A reality based independent journal of observation & analysis, serving the Flathead Valley & Montana since 2006. © James Conner.

5 November 2017 — 2039 mst

I look forward to reading Donna Brazile’s new book

Hillary Clinton’s claque, of course, prefers that no one reads Hacks: The Inside Story of the Break-ins and Breakdowns That Put Donald Trump in the White House , the new book by former Democratic National Committee chair Donna Brazile, and that those who do read it dismiss it as sour grapes ravings by a disloyal woman scorned. That’s why they’re belittling Brazile and denouncing her book before it’s published on Tuesday.

Her critics are the same diehard Hillary worshippers who employed similar tactics to try to discredit Shattered: Inside Hillary Clinton’s Doomed Campaign, the unflattering account of HRC’s campaign that has withstood its critic’s attacks.

The Clinton cabal’s attacks on Brazile will, of course, boost the sales of Hacks, but it no surprise that the cabal that wasn’t smart enough to win the election isn’s smart enough to say nothing.

One issue I hope Brazile’s book addresses is whether the Clinton cabal cleared the field for HRC. Earlier today, at Mother Jones, I left the following response to Kevin Drum’s question on what clearing the field meant:

Whether the DNC “cleared the field” for HRC depends on what “clearing the field means.” There is, however, a clear record of the both the DNC and Democratic leaders fearing and trying to avoid contested primaries for the U.S. House and Senate. That attitude could not have been helpful in bringing new blood into the 2016 presidential primary.

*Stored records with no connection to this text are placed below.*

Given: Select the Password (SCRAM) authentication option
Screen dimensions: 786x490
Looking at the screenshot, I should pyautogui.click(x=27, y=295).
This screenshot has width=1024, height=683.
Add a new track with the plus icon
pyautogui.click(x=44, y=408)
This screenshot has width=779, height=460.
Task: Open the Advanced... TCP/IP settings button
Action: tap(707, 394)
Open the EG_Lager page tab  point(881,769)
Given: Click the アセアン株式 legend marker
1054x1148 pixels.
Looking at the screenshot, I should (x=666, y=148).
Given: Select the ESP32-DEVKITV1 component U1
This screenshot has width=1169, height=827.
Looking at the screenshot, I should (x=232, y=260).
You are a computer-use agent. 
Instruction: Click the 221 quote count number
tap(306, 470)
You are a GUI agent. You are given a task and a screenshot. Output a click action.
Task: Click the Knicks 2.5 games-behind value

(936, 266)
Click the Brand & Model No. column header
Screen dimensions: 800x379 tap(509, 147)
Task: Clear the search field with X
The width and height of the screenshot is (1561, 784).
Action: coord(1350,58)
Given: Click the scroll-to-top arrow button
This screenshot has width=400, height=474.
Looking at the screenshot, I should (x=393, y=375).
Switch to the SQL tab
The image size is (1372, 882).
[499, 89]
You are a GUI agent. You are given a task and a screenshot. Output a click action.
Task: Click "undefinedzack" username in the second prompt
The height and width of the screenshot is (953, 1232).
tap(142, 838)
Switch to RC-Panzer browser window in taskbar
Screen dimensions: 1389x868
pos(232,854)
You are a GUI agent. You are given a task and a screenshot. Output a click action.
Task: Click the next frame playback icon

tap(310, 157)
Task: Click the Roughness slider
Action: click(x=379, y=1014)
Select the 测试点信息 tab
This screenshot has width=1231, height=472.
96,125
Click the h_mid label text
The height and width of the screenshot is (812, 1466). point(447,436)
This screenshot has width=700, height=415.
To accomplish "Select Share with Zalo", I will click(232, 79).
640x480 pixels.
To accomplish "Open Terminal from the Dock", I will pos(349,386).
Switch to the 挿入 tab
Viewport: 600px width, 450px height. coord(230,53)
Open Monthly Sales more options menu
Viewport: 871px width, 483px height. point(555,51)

It seems to me that for HRC, the lesson of 2008 was she was a weak candidate who couldn’t defeat a strong primary challenger. Given she was 62, she would have been wise to have curbed her ambition and not run again. Instead, she, and the people supporting her, appear to have decided that the best way not to suffer another defeat in the primaries was to not have strong primary competition. A weak bench, combined with “it’s my turn” and “it’s her turn” and “it’s time for a woman president and no man should challenge that” may have contributed to clear the field so that her only challengers were an obscure former governor who never caught fire and a 75-year-old senator who, to her surprise and dismay, did.

She survived the primary, but she never was a strong candidate; never was a likable politician; never seemed trustworthy. Instead, she was a 68-year-old woman, wildly ambitious, deeply selfish, who believed she was entitled to the presidency. The election was lost the moment she was nominated, and the campaign became a last hurrah that turned the nation over to Donald Trump, Paul Ryan, and Mitch McConnell. HRC signed a death warrant for the New Deal, Great Society, and the ACA.

Donna Brazile may have some insights into how and why the Democratic Party facilitated that debacle instead of preventing it, and I look forward to reading her book.